━━━ Input

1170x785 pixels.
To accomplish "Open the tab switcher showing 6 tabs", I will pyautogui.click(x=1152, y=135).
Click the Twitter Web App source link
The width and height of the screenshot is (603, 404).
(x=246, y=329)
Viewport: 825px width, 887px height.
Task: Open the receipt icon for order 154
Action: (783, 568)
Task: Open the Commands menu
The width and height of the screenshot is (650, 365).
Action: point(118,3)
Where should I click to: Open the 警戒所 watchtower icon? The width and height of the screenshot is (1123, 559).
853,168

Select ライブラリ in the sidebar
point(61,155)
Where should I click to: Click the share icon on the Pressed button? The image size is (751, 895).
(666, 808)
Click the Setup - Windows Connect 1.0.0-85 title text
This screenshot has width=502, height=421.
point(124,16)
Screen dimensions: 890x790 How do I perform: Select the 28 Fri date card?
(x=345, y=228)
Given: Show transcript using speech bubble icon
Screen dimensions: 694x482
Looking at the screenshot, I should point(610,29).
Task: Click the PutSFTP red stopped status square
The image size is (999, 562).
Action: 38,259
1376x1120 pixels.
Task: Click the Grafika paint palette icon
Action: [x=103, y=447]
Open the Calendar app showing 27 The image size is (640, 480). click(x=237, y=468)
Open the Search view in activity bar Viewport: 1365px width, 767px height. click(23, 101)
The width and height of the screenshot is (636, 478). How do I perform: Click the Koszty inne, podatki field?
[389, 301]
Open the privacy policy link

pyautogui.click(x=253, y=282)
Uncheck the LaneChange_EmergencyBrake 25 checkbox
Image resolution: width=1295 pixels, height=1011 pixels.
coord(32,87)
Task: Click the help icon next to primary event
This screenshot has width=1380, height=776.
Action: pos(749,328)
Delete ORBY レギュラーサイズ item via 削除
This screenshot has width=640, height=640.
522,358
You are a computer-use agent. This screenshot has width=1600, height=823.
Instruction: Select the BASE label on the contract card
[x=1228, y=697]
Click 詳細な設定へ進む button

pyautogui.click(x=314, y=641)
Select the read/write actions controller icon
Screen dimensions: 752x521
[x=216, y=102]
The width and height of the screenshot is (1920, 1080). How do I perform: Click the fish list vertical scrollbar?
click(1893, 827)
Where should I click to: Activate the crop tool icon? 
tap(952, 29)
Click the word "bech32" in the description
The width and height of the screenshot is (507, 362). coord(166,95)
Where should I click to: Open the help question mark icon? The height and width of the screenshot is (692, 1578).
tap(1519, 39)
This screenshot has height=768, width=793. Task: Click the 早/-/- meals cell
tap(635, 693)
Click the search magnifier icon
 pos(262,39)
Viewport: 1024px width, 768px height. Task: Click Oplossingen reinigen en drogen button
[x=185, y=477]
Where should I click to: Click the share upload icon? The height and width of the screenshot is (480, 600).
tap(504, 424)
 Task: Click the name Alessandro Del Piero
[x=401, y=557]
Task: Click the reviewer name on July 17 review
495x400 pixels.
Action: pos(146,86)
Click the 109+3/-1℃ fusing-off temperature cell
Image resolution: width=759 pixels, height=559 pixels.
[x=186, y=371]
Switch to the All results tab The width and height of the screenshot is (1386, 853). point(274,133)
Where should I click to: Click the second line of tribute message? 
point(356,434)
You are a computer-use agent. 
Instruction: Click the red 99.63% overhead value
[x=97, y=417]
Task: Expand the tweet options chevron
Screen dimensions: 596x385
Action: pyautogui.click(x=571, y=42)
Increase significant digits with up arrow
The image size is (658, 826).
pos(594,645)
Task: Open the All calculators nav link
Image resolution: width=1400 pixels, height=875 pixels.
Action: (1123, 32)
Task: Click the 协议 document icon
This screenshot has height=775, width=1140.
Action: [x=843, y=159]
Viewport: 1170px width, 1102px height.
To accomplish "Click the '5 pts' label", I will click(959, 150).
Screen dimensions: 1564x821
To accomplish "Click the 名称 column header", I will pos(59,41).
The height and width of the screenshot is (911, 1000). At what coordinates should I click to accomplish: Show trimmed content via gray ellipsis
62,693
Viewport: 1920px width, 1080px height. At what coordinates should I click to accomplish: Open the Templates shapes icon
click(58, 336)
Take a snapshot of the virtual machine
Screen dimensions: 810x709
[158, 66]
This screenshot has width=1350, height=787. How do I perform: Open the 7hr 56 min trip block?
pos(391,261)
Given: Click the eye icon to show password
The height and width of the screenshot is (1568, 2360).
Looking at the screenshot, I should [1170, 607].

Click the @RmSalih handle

━━━━━━

# [What the exercise asks]
Every line above is to be duplicated exactly as shown.

# [Response]
1170x785 pixels.
To accomplish "Open the tab switcher showing 6 tabs", I will pyautogui.click(x=1152, y=135).
Click the Twitter Web App source link
The width and height of the screenshot is (603, 404).
(x=246, y=329)
Viewport: 825px width, 887px height.
Task: Open the receipt icon for order 154
Action: (783, 568)
Task: Open the Commands menu
The width and height of the screenshot is (650, 365).
Action: point(118,3)
Where should I click to: Open the 警戒所 watchtower icon? The width and height of the screenshot is (1123, 559).
853,168

Select ライブラリ in the sidebar
point(61,155)
Where should I click to: Click the share icon on the Pressed button? The image size is (751, 895).
(666, 808)
Click the Setup - Windows Connect 1.0.0-85 title text
This screenshot has width=502, height=421.
point(124,16)
Screen dimensions: 890x790 How do I perform: Select the 28 Fri date card?
(x=345, y=228)
Given: Show transcript using speech bubble icon
Screen dimensions: 694x482
Looking at the screenshot, I should point(610,29).
Task: Click the PutSFTP red stopped status square
The image size is (999, 562).
Action: 38,259
1376x1120 pixels.
Task: Click the Grafika paint palette icon
Action: [x=103, y=447]
Open the Calendar app showing 27 The image size is (640, 480). click(x=237, y=468)
Open the Search view in activity bar Viewport: 1365px width, 767px height. click(23, 101)
The width and height of the screenshot is (636, 478). How do I perform: Click the Koszty inne, podatki field?
[389, 301]
Open the privacy policy link

pyautogui.click(x=253, y=282)
Uncheck the LaneChange_EmergencyBrake 25 checkbox
Image resolution: width=1295 pixels, height=1011 pixels.
coord(32,87)
Task: Click the help icon next to primary event
This screenshot has width=1380, height=776.
Action: pos(749,328)
Delete ORBY レギュラーサイズ item via 削除
This screenshot has width=640, height=640.
522,358
You are a computer-use agent. This screenshot has width=1600, height=823.
Instruction: Select the BASE label on the contract card
[x=1228, y=697]
Click 詳細な設定へ進む button

pyautogui.click(x=314, y=641)
Select the read/write actions controller icon
Screen dimensions: 752x521
[x=216, y=102]
The width and height of the screenshot is (1920, 1080). How do I perform: Click the fish list vertical scrollbar?
click(1893, 827)
Where should I click to: Activate the crop tool icon? 
tap(952, 29)
Click the word "bech32" in the description
The width and height of the screenshot is (507, 362). coord(166,95)
Where should I click to: Open the help question mark icon? The height and width of the screenshot is (692, 1578).
tap(1519, 39)
This screenshot has height=768, width=793. Task: Click the 早/-/- meals cell
tap(635, 693)
Click the search magnifier icon
 pos(262,39)
Viewport: 1024px width, 768px height. Task: Click Oplossingen reinigen en drogen button
[x=185, y=477]
Where should I click to: Click the share upload icon? The height and width of the screenshot is (480, 600).
tap(504, 424)
 Task: Click the name Alessandro Del Piero
[x=401, y=557]
Task: Click the reviewer name on July 17 review
495x400 pixels.
Action: pos(146,86)
Click the 109+3/-1℃ fusing-off temperature cell
Image resolution: width=759 pixels, height=559 pixels.
[x=186, y=371]
Switch to the All results tab The width and height of the screenshot is (1386, 853). point(274,133)
Where should I click to: Click the second line of tribute message? 
point(356,434)
You are a computer-use agent. 
Instruction: Click the red 99.63% overhead value
[x=97, y=417]
Task: Expand the tweet options chevron
Screen dimensions: 596x385
Action: pyautogui.click(x=571, y=42)
Increase significant digits with up arrow
The image size is (658, 826).
pos(594,645)
Task: Open the All calculators nav link
Image resolution: width=1400 pixels, height=875 pixels.
Action: (1123, 32)
Task: Click the 协议 document icon
This screenshot has height=775, width=1140.
Action: [x=843, y=159]
Viewport: 1170px width, 1102px height.
To accomplish "Click the '5 pts' label", I will click(959, 150).
Screen dimensions: 1564x821
To accomplish "Click the 名称 column header", I will pos(59,41).
The height and width of the screenshot is (911, 1000). At what coordinates should I click to accomplish: Show trimmed content via gray ellipsis
62,693
Viewport: 1920px width, 1080px height. At what coordinates should I click to accomplish: Open the Templates shapes icon
click(58, 336)
Take a snapshot of the virtual machine
Screen dimensions: 810x709
[158, 66]
This screenshot has width=1350, height=787. How do I perform: Open the 7hr 56 min trip block?
pos(391,261)
Given: Click the eye icon to show password
The height and width of the screenshot is (1568, 2360).
Looking at the screenshot, I should [1170, 607].

Click the @RmSalih handle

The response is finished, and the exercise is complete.